The company’s earnings per share (EPS) guidance for the second quarter, with a midpoint of $1.34, was notably higher than Stifel’s prior estimate of $1.18. A breakdown of segment results showed that Analog revenue rose by 1.1% quarter-over-quarter to $3.21 billion. Embedded Processing revenue saw a more significant increase of 5.5% quarter-over-quarter, reaching $647 million. However, the Other segment experienced a decline of 3.6% quarter-over-quarter, coming in at $212 million. The company maintains strong fundamentals, with InvestingPro data showing a healthy gross profit margin of 58.14% and total revenue of $15.64 billion over the last twelve months. Texas Instruments also demonstrates solid financial stability with a current ratio of 4.12, indicating strong liquidity.

Stifel’s analysis pointed out that Texas Instruments’ performance was a positive sign, with the company’s cyclical recovery dynamics appearing to be in focus. The analysts noted the potential for tariffs to be mitigated in the second half of the year, although they also acknowledged the uncertainty surrounding the tariff landscape.

In conclusion, Stifel’s stance on Texas Instruments remains cautious, with a Hold rating sustained and a 12-month price target of $160. This valuation is based on a 26.1 times the calendar year 2026 estimated P/E ratio. The firm’s position reflects a balance between management’s positive sentiment and the need for additional clarity regarding the pace and extent of potential growth in the upcoming quarters, with the backdrop of ongoing tariff uncertainties. Notably, InvestingPro data reveals that Texas Instruments has maintained dividend payments for 55 consecutive years and currently offers a 3.58% dividend yield. For deeper insights into TXN’s valuation metrics, growth potential, and comprehensive financial analysis, investors can access the detailed Pro Research Report available on InvestingPro.

In other recent news, Texas Instruments reported financial results that exceeded expectations, with revenue reaching $8.4 billion and earnings per share (EPS) at $2.64, surpassing consensus estimates. The company noted a significant reduction in customer inventory levels and a broad recovery across various markets, including the Industrial sector. Despite this strong performance, analysts from firms like Cantor Fitzgerald and JPMorgan have adjusted their price targets for Texas Instruments, citing macroeconomic factors and tariff concerns. Cantor Fitzgerald reduced its price target to $170, maintaining a Neutral rating, while JPMorgan lowered its target to $195 but kept an Overweight rating.

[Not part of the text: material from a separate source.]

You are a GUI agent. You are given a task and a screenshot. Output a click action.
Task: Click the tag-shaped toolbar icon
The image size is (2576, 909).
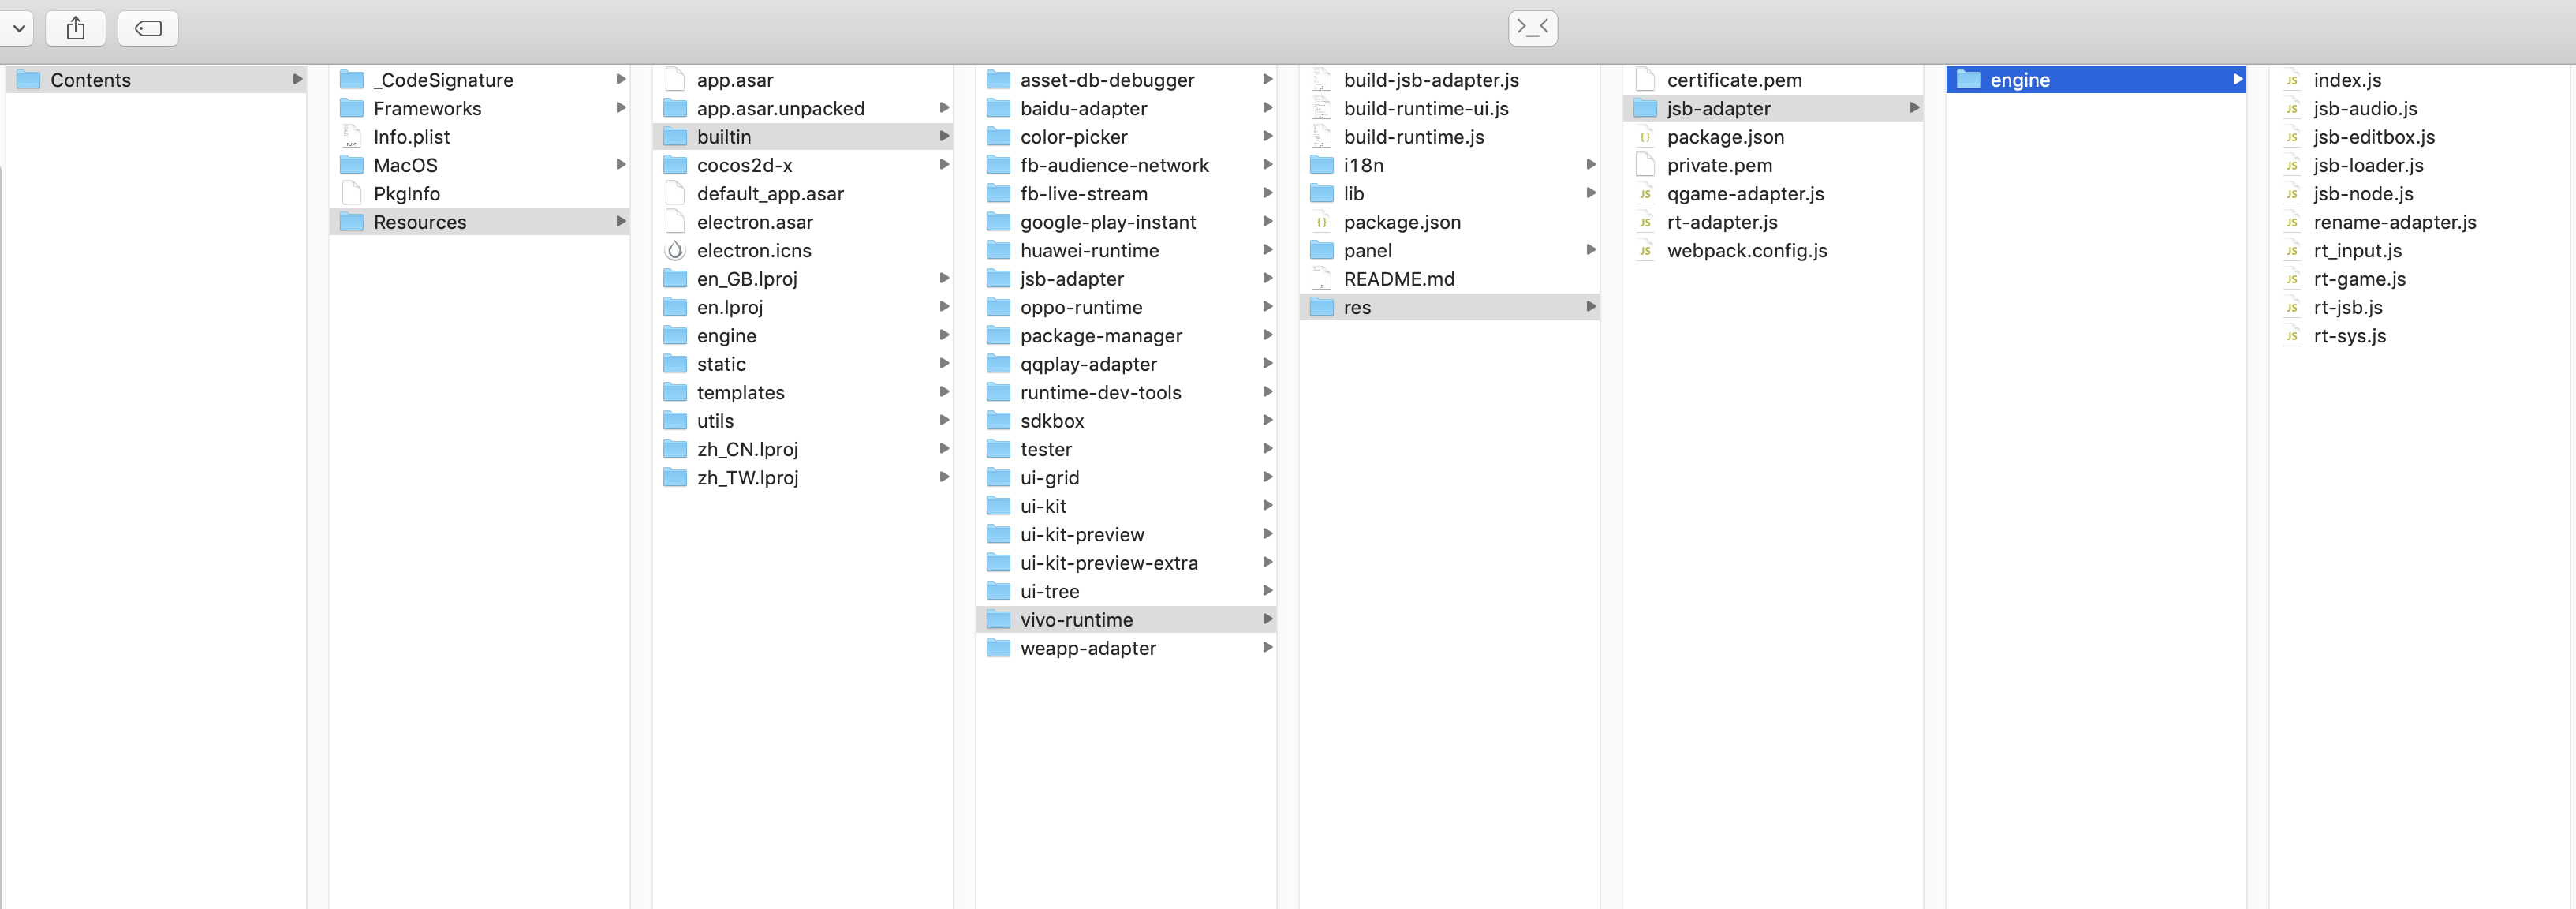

Truist Securities also adjusted its price target for Texas Instruments, reducing it to $171, while maintaining a Hold rating. The analyst from Truist highlighted the company’s minimal impact from tariffs and its benefit from a cyclical recovery in the semiconductor industry. KeyBanc Capital Markets followed suit, cutting the price target to $215 but retaining an Overweight rating, acknowledging the company’s ability to navigate tariff challenges with its global manufacturing capabilities.

TD Cowen maintained a Hold rating with a $160 price target, noting the company’s strong performance and guidance improvement despite uncertainties in the second half of the year. Across the board, analysts recognize Texas Instruments’ robust financial results but express caution due to potential tariff impacts and broader economic conditions. Investors will continue to monitor the company’s strategic positioning and global manufacturing flexibility as key factors in mitigating geopolitical risks.